Gewiss trug sie ein dramatisches schwarzes
Gewand, gewiss wirkte sie düster. Aber wirklich ausgefüllt wurde die Figur
durch Julia Bauers nahezu perfektes Mimikspiel, durch ihre zugleich subtile und
dramatische Körpersprache. In jeder Sekunde spürte man die Boshaftigkeit und
den Hass, sah man das rachsüchtige Herz der nächtlichen Königin, das die eigene
Tochter zum Vatermord verführen will.
Auch Julia Bauers
stimmliche Leistung war herausragend, unterstrich die Verdorbenheit, die
Verlorenheit, den abgründigen und manipulativen Charakter, wenngleich ihrer
Arie der Königin der Nacht vielleicht der allerletzte Tick Strahlkraft fehlte.

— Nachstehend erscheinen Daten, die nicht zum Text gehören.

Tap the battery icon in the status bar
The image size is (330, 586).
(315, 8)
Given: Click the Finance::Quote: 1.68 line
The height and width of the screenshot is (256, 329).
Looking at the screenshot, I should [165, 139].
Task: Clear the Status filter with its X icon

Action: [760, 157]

Allerdings machten es die kühlen Temperaturen und der ab der Pause einsetzende
Platzregen den Sängern auch alles andere als einfach.
Klamauk, rote Haare und eine grandiose Stimme:
Kindschuhs Papageno
Bei den männlichen Charakteren Papageno und
Tamino zeigte Wilgenbus ein Faible für leuchtend rotes Haar, gepaart mit einem
Schuss Ironie – trugen doch zwei weiße Bauern des Schachspiels ebenfalls
leuchtend rote Perücken. Der lustige Vogelsänger Papageno machte in seiner
Schusseligkeit und fehlenden Tollkühnheit seiner Rolle alle Ehre, rutschte aber
bisweilen arg ins Klamaukhafte ab. Stimmlich aber war Andreas Kindschuh
herausragend und fing vor allem die hinter allen Albernheiten versteckte Wehmut
des einsamen Papageno ein. Das Publikum dankte es ihm mit langem und
begeistertem Applaus.
Sarastro als esoterische Fantasyfigur
Schade, dass demgegenüber der in der Oper
eigentlich angelegte heldenhafte Charakter Taminos kaum zum Vorschein kam.

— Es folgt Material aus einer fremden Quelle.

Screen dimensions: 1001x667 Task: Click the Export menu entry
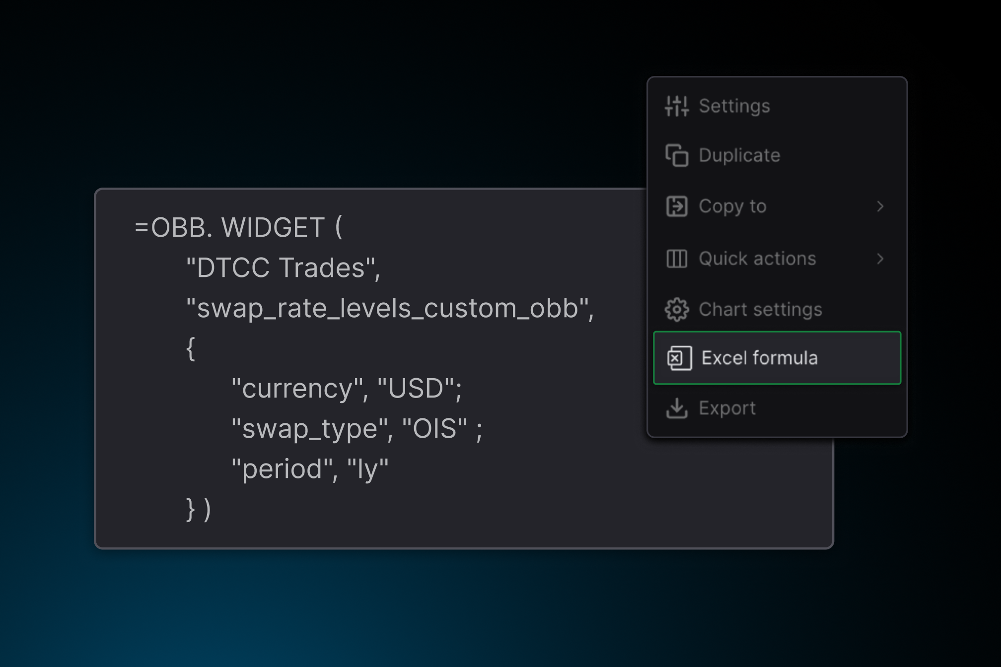727,408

André Riemer sang ihn zwar gut, wirkte aber inszenatorisch oftmals auf der
Bühne etwas verloren. Sarastro (Kouta Räsänen) hingegen hatte zwar eine große
Bühnenpräsenz, erinnerte allerdings in seinem weißen Gewand, mit seinen langen
Haaren und der ornamentalen Esoterikkette an den Anführer einer nach
Erleuchtung suchenden Hippiekommune oder den Helden eines Fantasy-Epos. Sein
tiefer, sonorer Bass glich dies jedoch aus und verschaffte ihm die notwendige
Gravitas.
Kontrastreiche Bühne im Schlosshof
Kontrastreich war auch das Bühnenbild: mal
elegant-puristisch, mal kindlich-märchenhaft, und manchmal auch etwas naiv.

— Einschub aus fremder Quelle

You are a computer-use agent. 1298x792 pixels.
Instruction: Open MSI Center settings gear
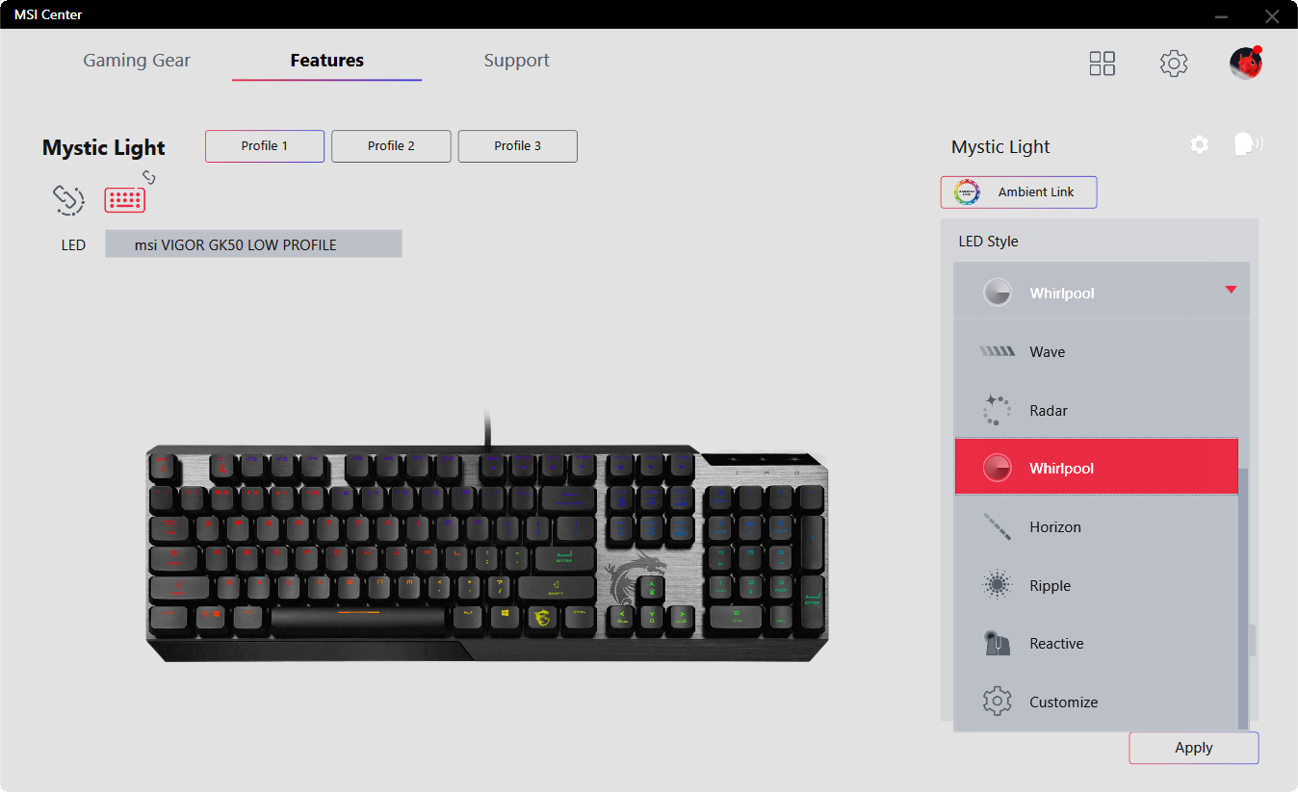1173,64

Dreh- und Angelpunkt war die bereits im Libretto angelegte weiße Pyramide, die
sich beliebig öffnen, schließen und ausdehnen ließ. Mit fortschreitender
Dunkelheit zogen die irisierenden Lichtspiele das Publikum in den Bann. Mal
tauchte die weiße Pyramide in ein sattes Grün, mal in ein strahlendes Rot und
mal in ein tiefes Blau ein. Im Kontrast dazu stand das düstere schwarz-graue
Weltall, das den Hintergrund für die Auftritte der nächtlichen Königin bot. Ein
bisschen weniger Dampf aus der auf Hochtouren laufenden Nebelmaschine hätte es
allerdings auch getan.
Kindlich-märchenhaft hingegen waren zumeist die
Kulissen für Papagenos Szenen. Hier sah man einen schlaraffenlandartigen Baum,
an dem überdimensioniertes Obst aller Art wuchs. Zu klamaukhaft hingegen wirkte
der Kinderwagen mit den Babypuppen, den die schwerstverliebten Papageno und
Papagena in Vorfreude auf künftigen eigenen Nachwuchs euphorisch über die Bühne
zogen. Alles in allem jedoch war diese Zauberflöte ein schönes Erlebnis für das
buntgemischte Premierenpublikum.
Keine hochintellektuelle Inszenierung, aber das
muss ja gerade bei diesem Stück auch nicht immer sein. Schikaneders Libretto
nämlich zeigt durchaus auch Singspiel-Züge. Und nur wenige Opern haben ähnlich
viele weltberühmte Melodien hervorgebracht, wurden allgemeines Kulturgut. Nicht
nur für die hochkulturelle Elite. Mozart, das Genie, begeistert einfach alle.
Und deshalb gilt auch weiterhin: Rock me, Amadeus.